Prior to becoming  involved in the publishing world, book covers meant little to me.  I do not have a good eye for design and my attention to the visual realm is sometimes nonexistent.  While I can often remember every word spoken in a conversation from days ago, I often cannot tell you what color pants I’m wearing without looking down.  But ever since I saw the cover art for SOMETHING MISSING, I’ve started to pay attention, and while the cover of a book would still not influence my purchasing decision, I can now see how one book might stand out above another because of the appearance of the cover.

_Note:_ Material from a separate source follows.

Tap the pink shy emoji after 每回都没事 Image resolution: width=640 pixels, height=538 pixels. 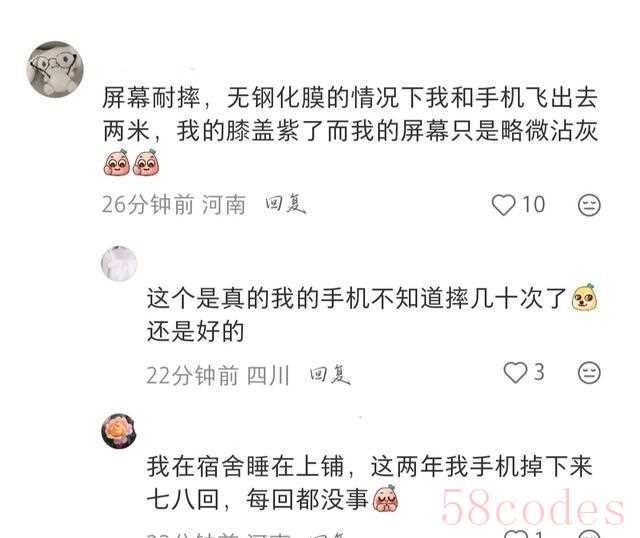385,499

Recently, the miserable cover to WUTHERING HEIGHTS received a refresh after the book was featured in the plot of TWILIGHT.  Attempting to capitalize on Stephanie Meyer’s success, the redesigned cover attempt to capture some of the essence of the TWIGHLT cover, and while it feels a little cheap and commercial, anything is better than that original art. 

image

Instead, I have always been drawn to the titles of books rather than the art.  Intrigue me with a good title and I’ll give your book a shot.  Titles such as EVEN COWGIRLS GET THE BLUES, THE CURIOUS INCIDENT OF THE DOG IN THE NIGHTTIME, and THE TIME TRAVELER’S WIFE have caused me to purchase these books without any knowledge of the story inside, while a bad title is likely to keep me away.  My wife is a huge fan of Sharon Creech’s YA novel WALK TWO MOONS, but the title (and cover art) is so lousy that I cannot bring myself to read the book, despite my wife’s ardent recommendations.

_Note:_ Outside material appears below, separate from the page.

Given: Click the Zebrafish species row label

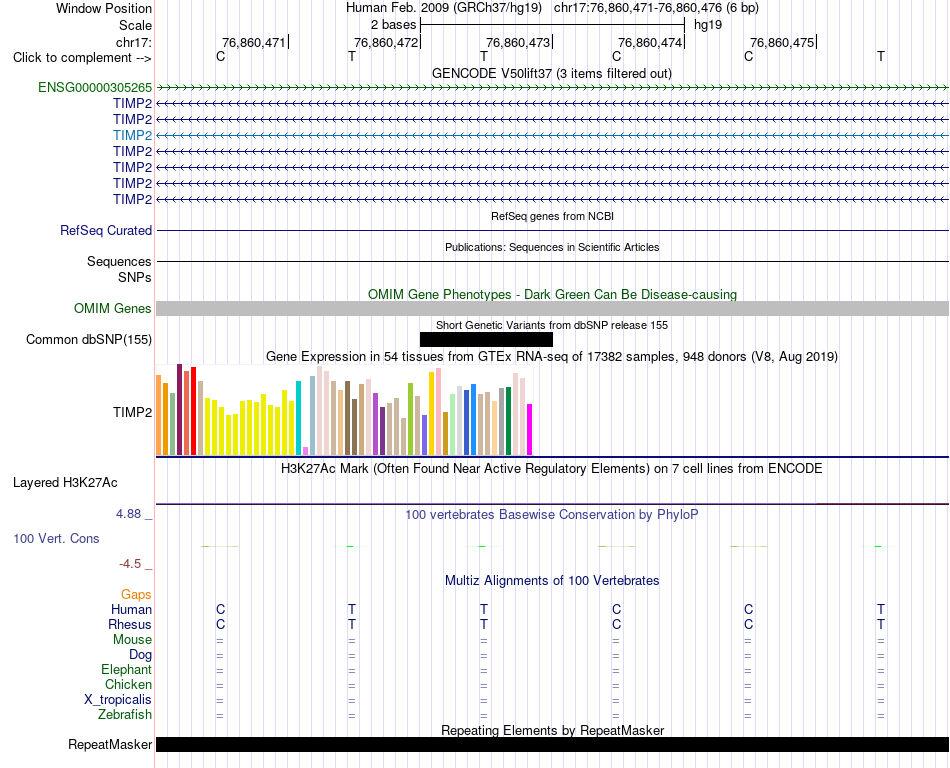Looking at the screenshot, I should pyautogui.click(x=125, y=715).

And titling a book isn’t always easy, as I well know.  Neither of my books were titled by me, and I have no title for the book that I am writing other than THE CHICKEN SHACK, which will surely change upon completion. 

And speaking of changing titles, The Guardian had an interesting list of rejected titles for well know books that I found quite intriguing.  My favorites include:

Trimalchui in West Egg, the original, and I might argue better, title of THE GREAT GATSBY.

All’s Well that Ends Well, the unbelievably upbeat original title to WAR AND PEACE.

Book deal!

Great news! I’ve accepted an offer today from Broadway, the publisher of SOMETHING MISSING, for my second book, UNEXPECTEDLY, MILO. And happily, I will be able to continue working with my editor, Melissa, even though she’s now working in another division of Random House. We just spoke over the phone and are equally enthusiastic about the road ahead.

After many machinations, things seem to have worked out just fine.

And as a result of today’s deal, my wife will be able to take another year off from teaching and stay home with our daughter, Clara. It was difficult for us to imagine sending our little girl to daycare each day, but thankfully, Elysha and I can put off all thoughts of that scenario for quite a while.

Happy day for our little family!

I can’t tell you how relieved I am to have a deal for my second book. After finishing SOMETHING MISSING, I worried that I might be little more than a one-hit wonder. A one-trick pony. An author with just one good story inside him. I like UNEXPECTEDLY, MILO a lot, at least as much as SOMETHING MISSING, and though Taryn and my friends and family also loved the story, I spent about ten months (the time it took to write the book) wondering if my publisher, or any publisher, would feel the same.

It’s rare for me to lack confidence, so the past month or so has been especially difficult for me.  Wondering, worrying,  and often assuming the worst.  But that’s all behind me now, as I look forward to a summer of editing my second book and working (and perhaps finishing) my third. 

My wife and I are off to celebrate with cheeseburgers and fries.

Experience counts

My good friend often said that no one can write a decent book before the age of forty. Life experience, he believes, is required to write well.

I sold my book at the age of 37, three years under my friend’s presumed guideline. Sometimes I think I wrote it out of spite, just to prove the guy wrong.

Spite, I’ve always found, is the best reason to do anything.

I also become annoyed with myself from time to time for waiting so long to write my first novel, assuming that I could’ve done so ten or even fifteen years earlier.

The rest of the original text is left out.